- លោកប៉ាមហាកូរ
- Directed by: Diep Sovanndara
- Written by: Diep Sovanndara
- Produced by: Leak Lyna
- Starring: Tep Rindaro Bros Khouch Heng Chantha Oum Sovankiri
- Cinematography: Sok Leng
- Production companies: LD Entertainment KH; LD Picture Production; DreamTeam Pictures;
- Release date: 21 July 2022 (Cambodia);
- Running time: 87 min.
- Country: Cambodia
- Language: Khmer

= Single Dad (film) =

Cambodia comedy film

Single Dad (លោកប៉ាមហាកូរ, Lok Pa Moha Ko; ) is a 2022 Cambodian romantic comedy film directed and written by Diep Sovanndara.

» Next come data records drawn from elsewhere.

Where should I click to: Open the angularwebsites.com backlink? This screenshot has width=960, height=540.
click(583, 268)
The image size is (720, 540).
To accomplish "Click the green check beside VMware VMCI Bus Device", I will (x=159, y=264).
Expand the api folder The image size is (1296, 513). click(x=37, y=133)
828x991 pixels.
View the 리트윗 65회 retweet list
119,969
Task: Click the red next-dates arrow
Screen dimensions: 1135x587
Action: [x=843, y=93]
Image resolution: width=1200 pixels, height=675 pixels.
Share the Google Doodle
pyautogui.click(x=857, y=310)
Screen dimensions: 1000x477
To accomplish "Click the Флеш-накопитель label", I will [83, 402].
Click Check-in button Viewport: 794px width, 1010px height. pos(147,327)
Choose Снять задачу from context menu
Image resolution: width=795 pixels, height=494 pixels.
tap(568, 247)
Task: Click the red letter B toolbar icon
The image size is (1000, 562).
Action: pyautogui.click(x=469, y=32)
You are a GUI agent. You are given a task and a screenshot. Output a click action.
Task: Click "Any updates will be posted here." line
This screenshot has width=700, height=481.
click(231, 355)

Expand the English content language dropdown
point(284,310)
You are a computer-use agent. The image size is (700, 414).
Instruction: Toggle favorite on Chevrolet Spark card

The film's first release date is July 21, 2022. It made a record of being Cambodia's highest-grossing Rom-Com film of all times.

==Plot==
A single 30 year old boy is still living with his parents, living with them like friends. His dad wants to help him find a girl. The father-son relationship seems to be a little broken when the son refuses to have any girlfriend. His dad decides to do everything to help his son find a girl and become his seduction teacher.

==Cast==
- Tep Rindaro
- Pros Khouch
- Heng Chantha
- Oum Sovankiri
- Kong Somanita

==Sequel==
"Single Dad" really received a lot of support, so we created the second part of the story, "Single Dad II," in which the child has to repay the gratitude, care, and fulfill the wishes of the father.

==Screening==
The film also was screened at the 11th Cambodia International Film Festival.